TikTok Global would not come to pass. Trump lost the election, the executive order was dropped, and the lawsuit was dismissed.

But the company remained in fear of a similar ban rearing its head once again, turning to the ally that had proved its influence in Washington and helped negotiate a deal where ByteDance kept the controlling stake: Oracle.

In 2022, TikTok began to move US data to Oracle Cloud - causing Google to lose one of its biggest customers. The social media platform continues to operate data center leases, but plans to eventually move everything over to Oracle (which leases space with some of the same providers).

A year later, TikTok announced 'Project Texas,' a $1.5 billion promise to hand control over data to Oracle, with source code overseen by an in-house committee approved by the U.S. government called TikTok U.S. Data Security.

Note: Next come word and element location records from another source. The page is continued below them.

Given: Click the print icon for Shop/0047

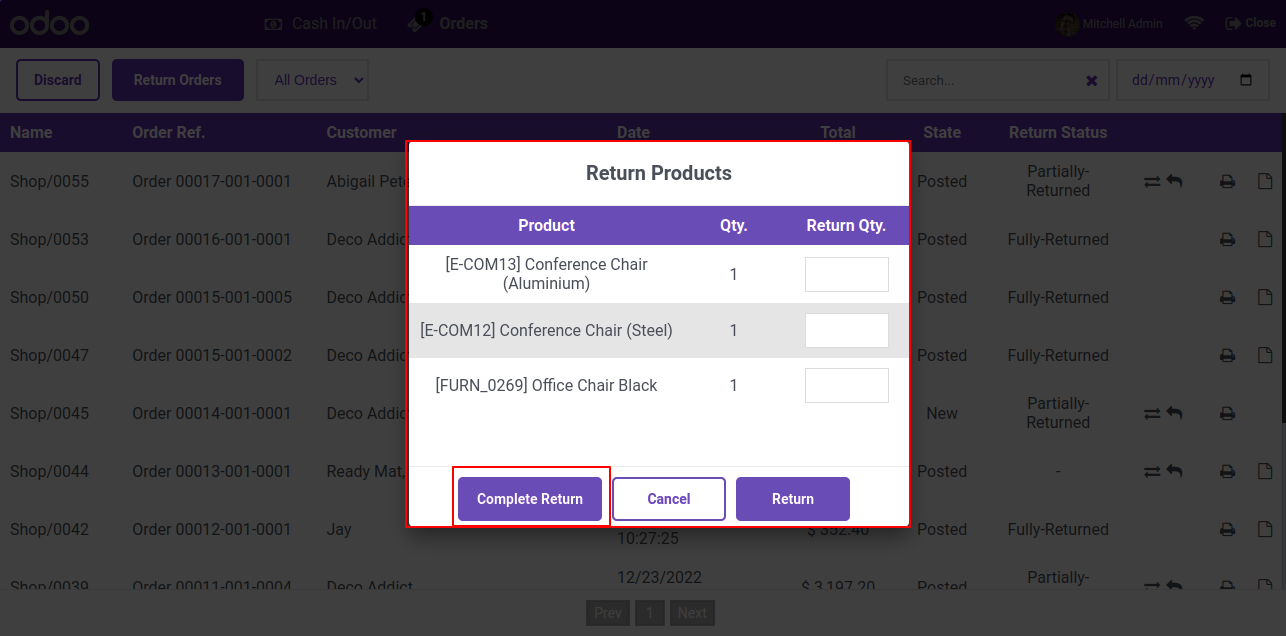Looking at the screenshot, I should (x=1227, y=356).
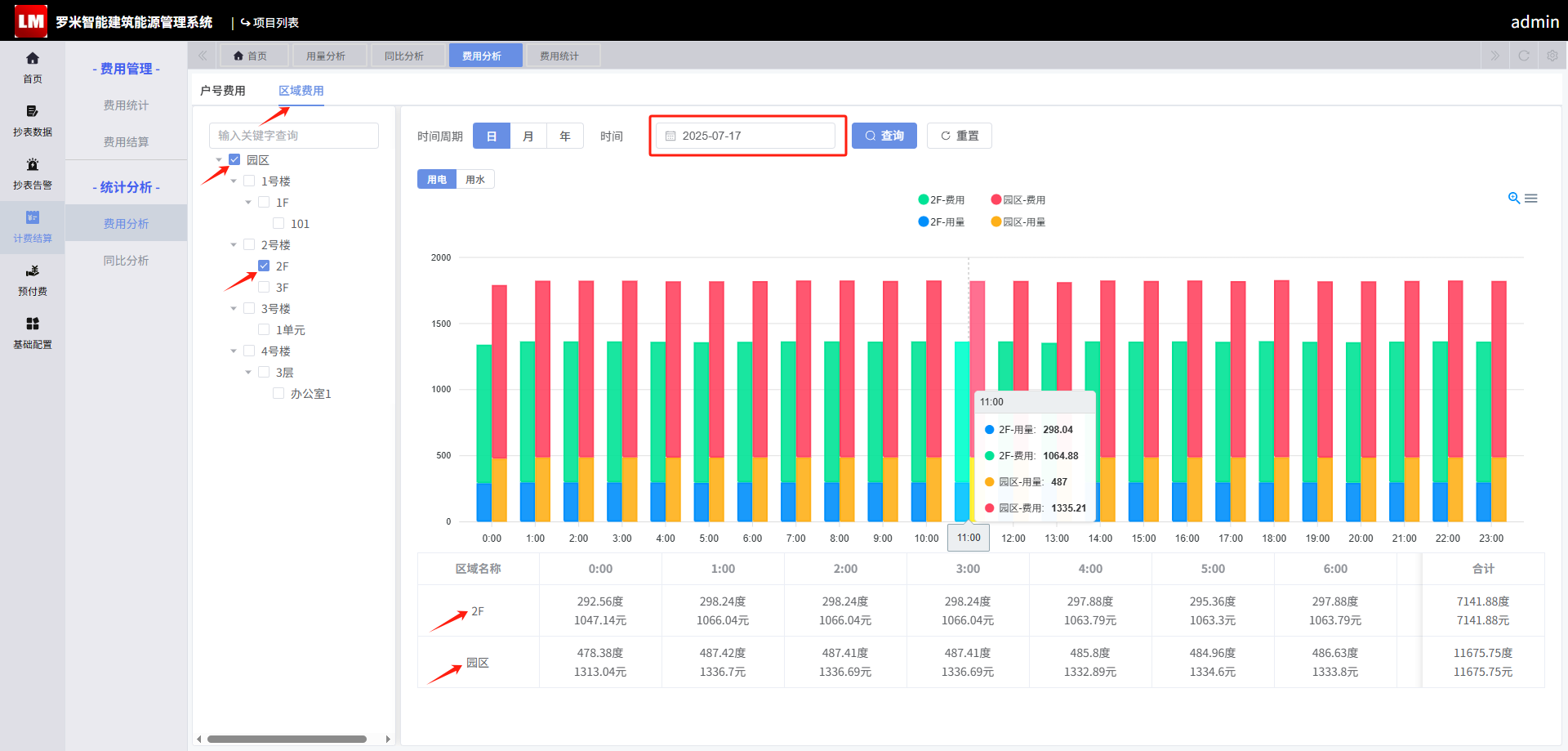Open the 预付费 sidebar icon
This screenshot has height=751, width=1568.
click(x=33, y=271)
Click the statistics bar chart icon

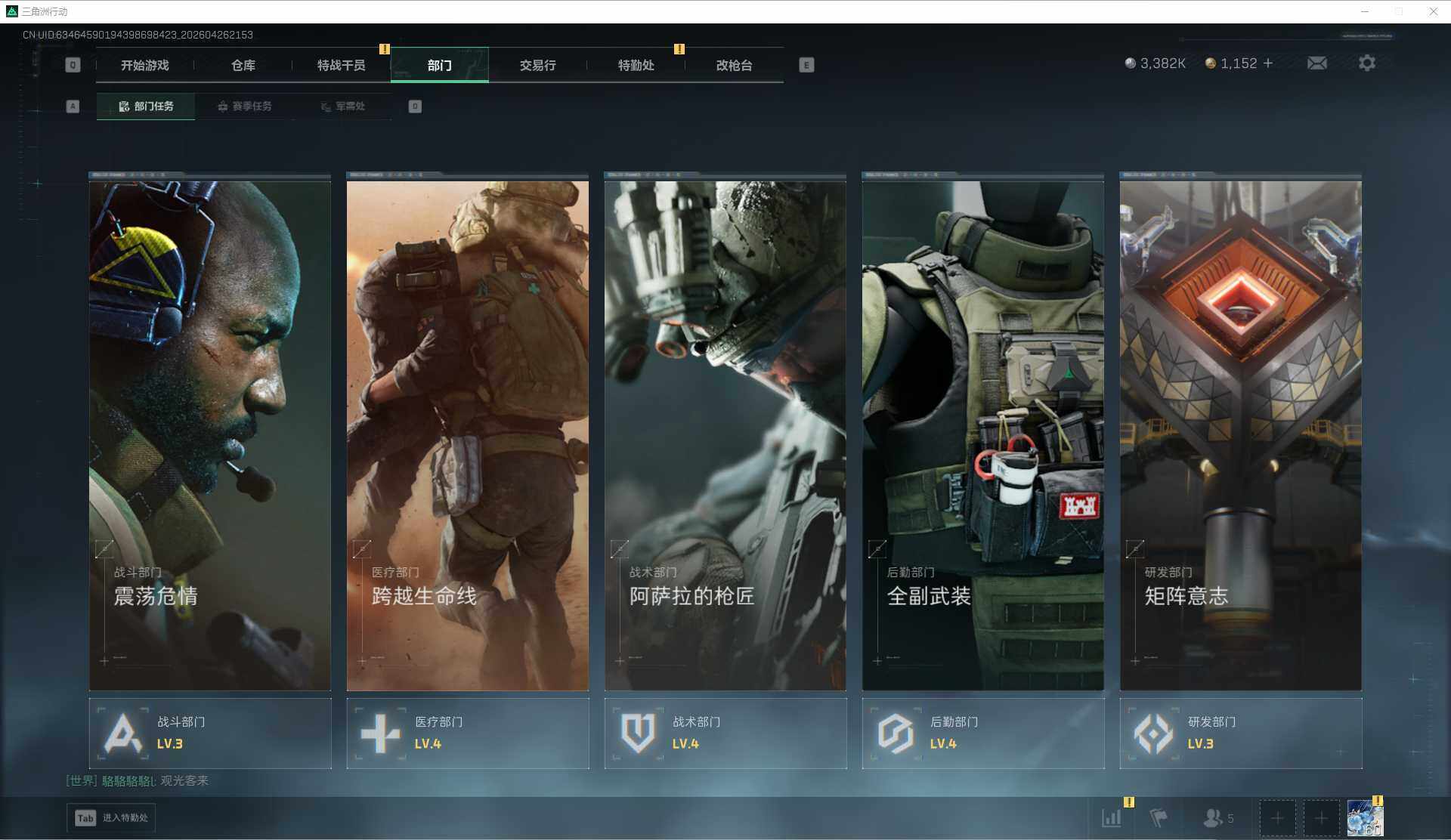point(1112,818)
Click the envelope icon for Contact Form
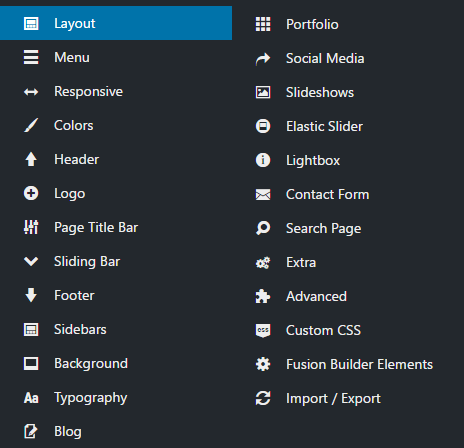Screen dimensions: 464x448 click(263, 195)
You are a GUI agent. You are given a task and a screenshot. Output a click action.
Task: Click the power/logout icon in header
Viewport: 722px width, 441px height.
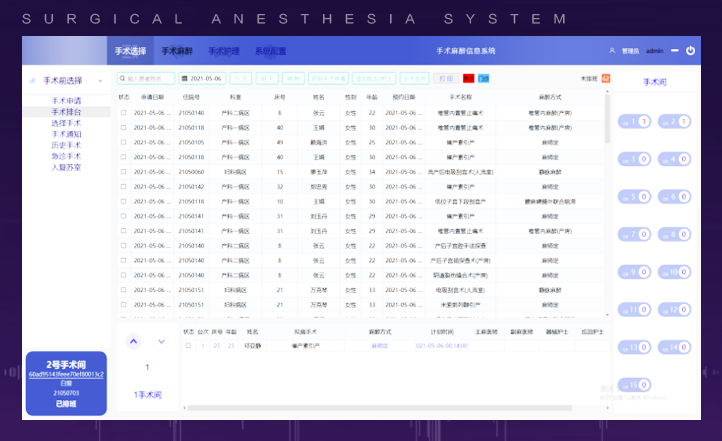click(x=689, y=50)
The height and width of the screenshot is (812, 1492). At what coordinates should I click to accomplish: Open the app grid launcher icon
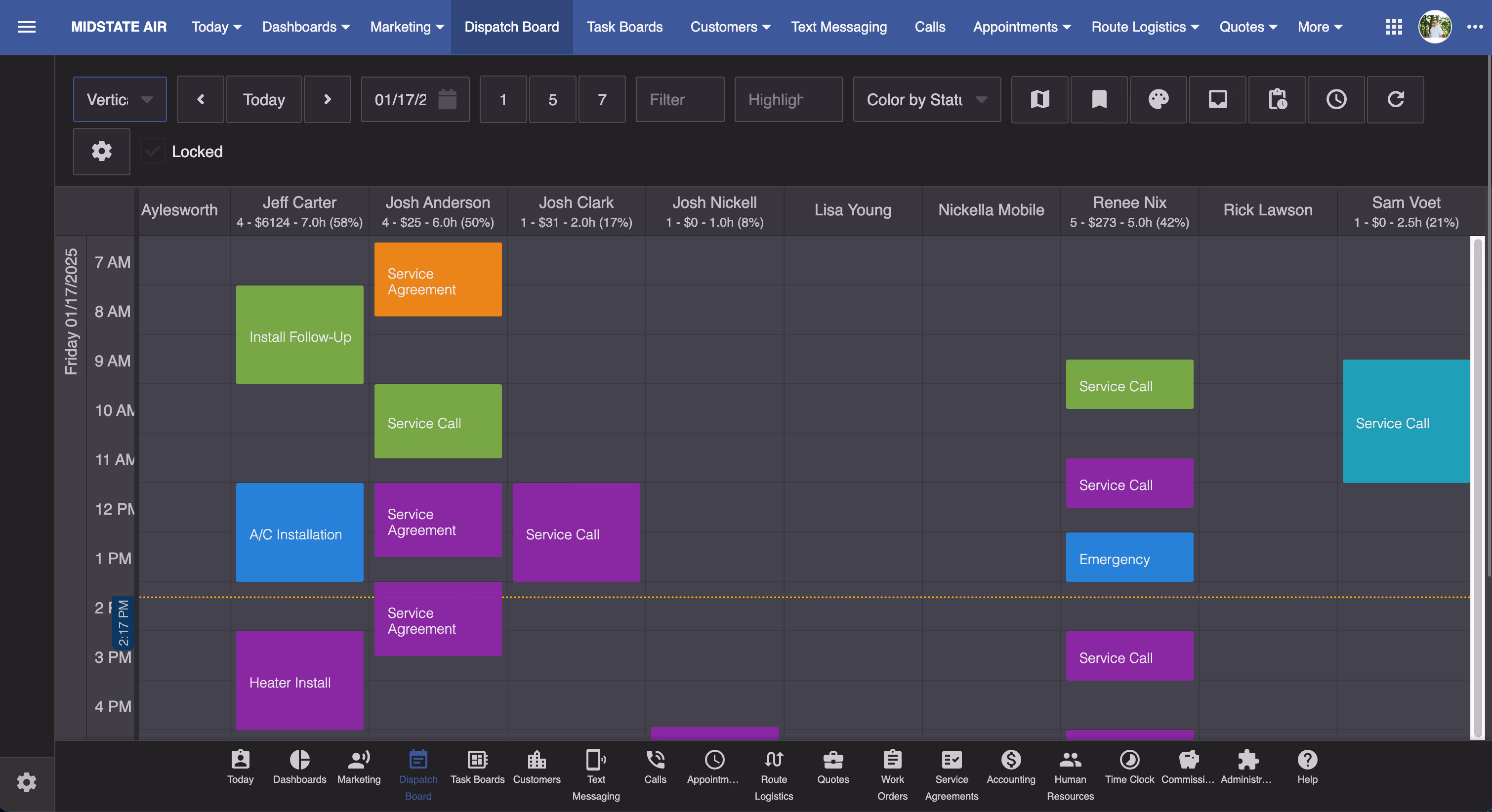coord(1394,27)
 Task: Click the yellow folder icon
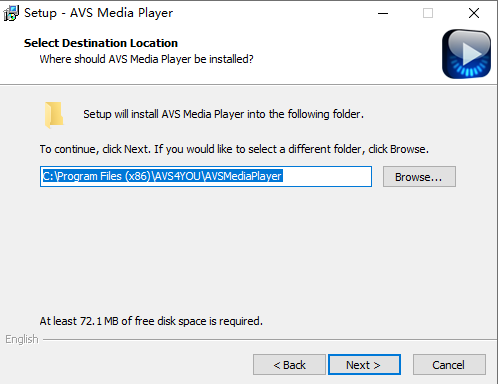[54, 115]
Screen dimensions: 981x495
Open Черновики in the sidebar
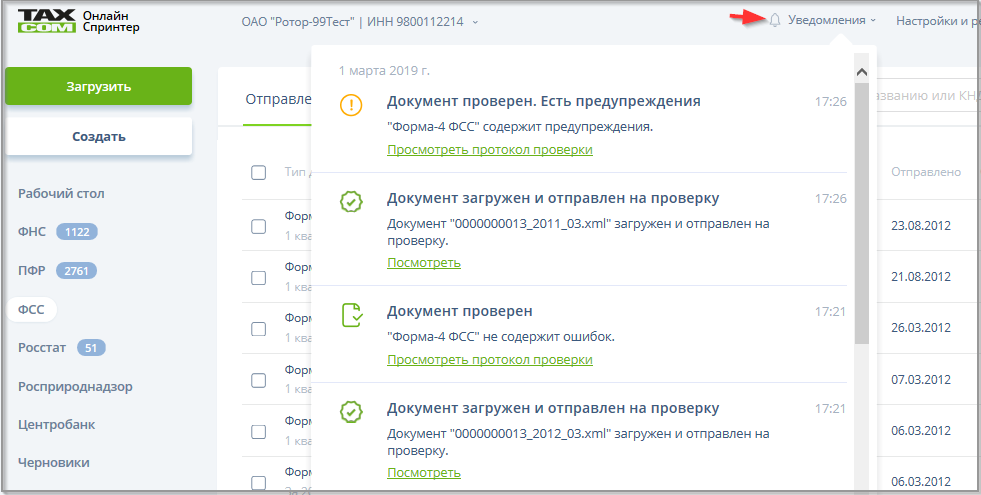point(53,462)
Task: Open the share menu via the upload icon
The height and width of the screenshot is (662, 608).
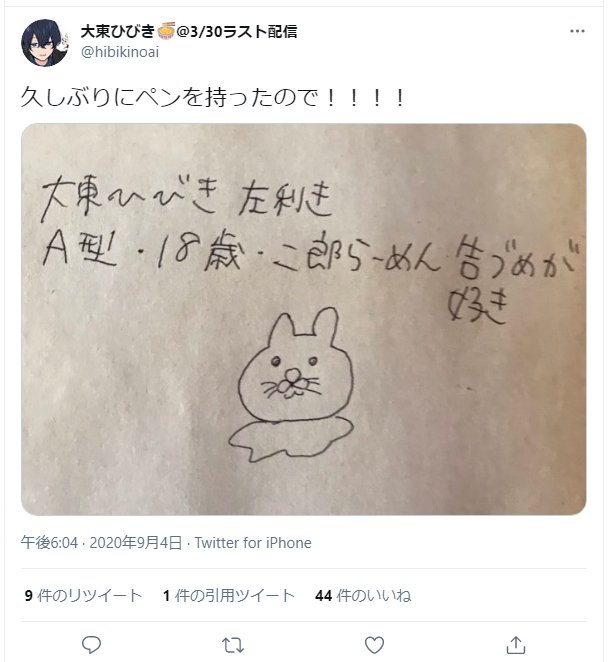Action: 516,645
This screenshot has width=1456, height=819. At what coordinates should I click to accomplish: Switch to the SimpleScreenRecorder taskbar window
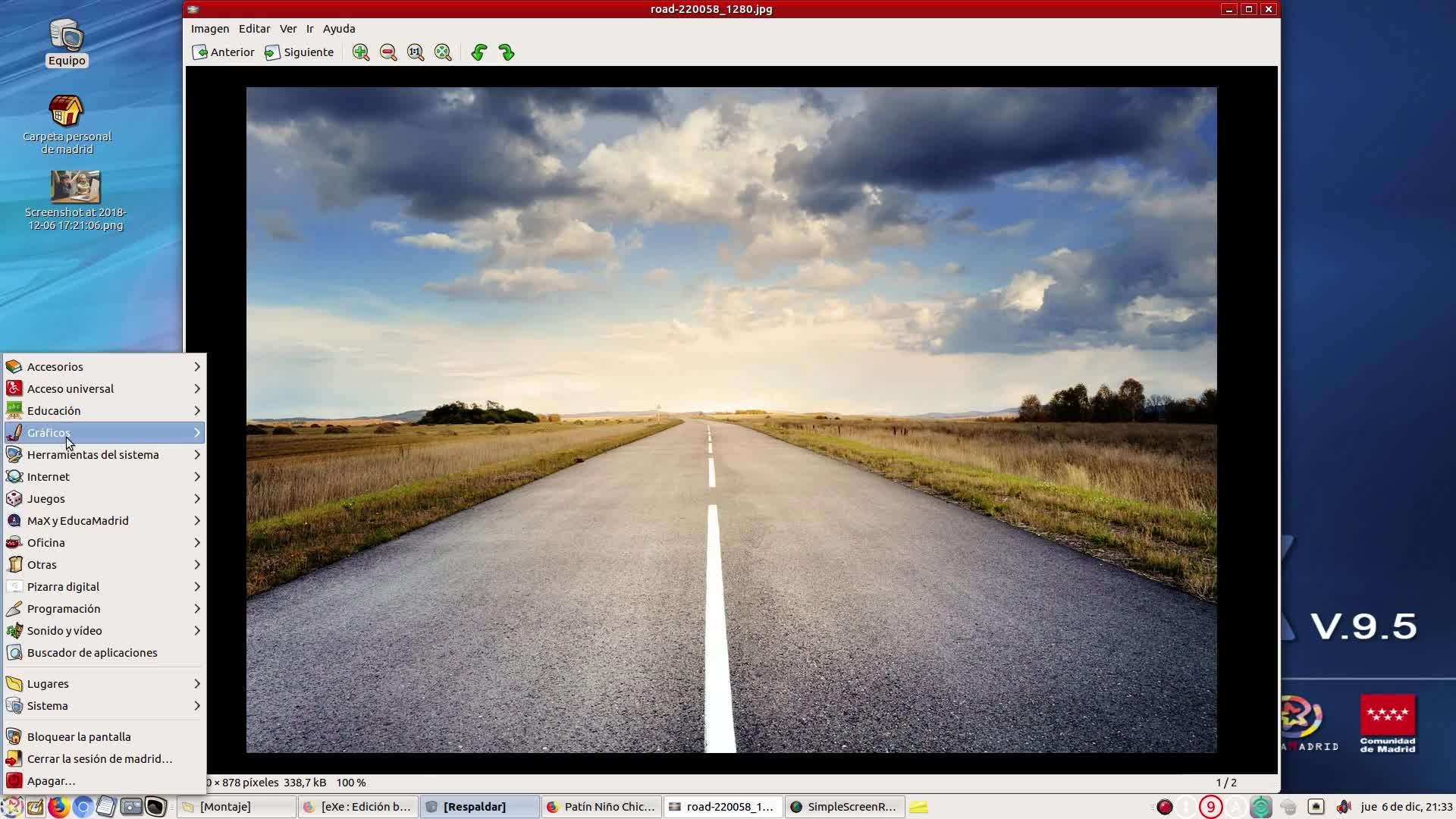(x=844, y=807)
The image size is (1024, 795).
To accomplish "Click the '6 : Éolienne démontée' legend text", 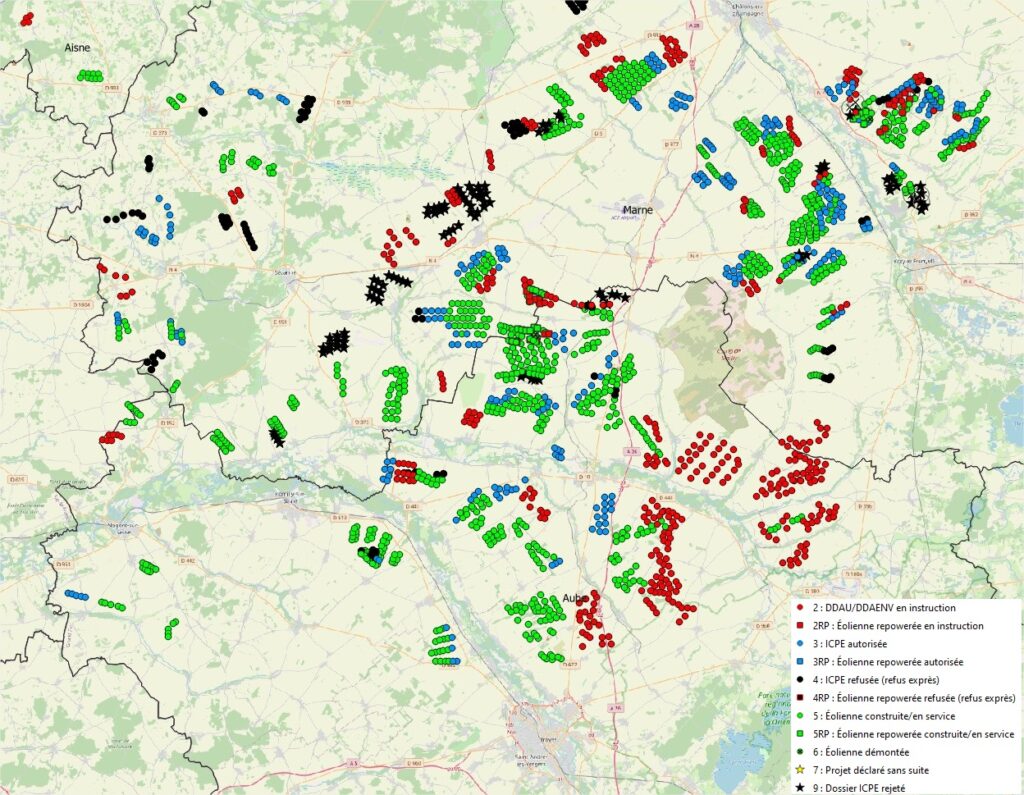I will coord(860,751).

"The bottom line is this American data stored on American soil by an American company overseen by American personnel," TikTok CEO Shou Chew said in a Congressional appearance.

At the same time, in hopes of heading off similar risks in Europe, TikTok launched 'Project Clover,' a plan to keep all European user data within the EU - a project that has led to new data centers in Ireland, and an enormous Green Mountain project in Norway.

But pulling off a major cloud migration and funding new data center builds may have all been for naught. Project Texas was unable to reassure legislators.

Last week, the House Commerce Committee voted 50-0 to approve a bill to force TikTok's sale, or for it to be banned from the US. Update: The US House has now passed a bill in favor of the ban. President Joe Biden has since said that he would sign the bill if it reaches his desk.

Curiously, former President Trump has now come out in support of TikTok, saying that it would only help the "enemy of the people" Facebook. His comments came soon after meeting billionaire GOP donor Jeff Yass, a major TikTok investor.

TikTok has said that it will fight the bill, and that its passage would "trample the First Amendment rights of 170 million Americans and deprive five million small businesses of a platform they rely on to grow and create jobs."

In reality, should the bill pass, it will probably not impact consumers too severely. TikTok's US operations are far more likely to be sold than shut down - a change of investors, but the same service for its fans.

For the data center industry, it could be a much bigger deal, however. Oracle could lose what is undoubtedly its biggest customer - or at least, what will become its biggest customer if and when Project Texas is over.

Microsoft could buy itself a new customer, as it has many times before. Or, the company could end up sticking to colo, as LinkedIn has done (itself another Microsoft acquisition).

And then, even if a deal happens and TikTok's operations change hands, there's no guarantee that whoever holds office next year will agree with the outcome.

It is perhaps fitting that a company that has built a business on short videos is now unable to plan for the long term, but for those trying to capacity plan TikTok's future, we bet they wish this was a problem they could simply swipe up and away.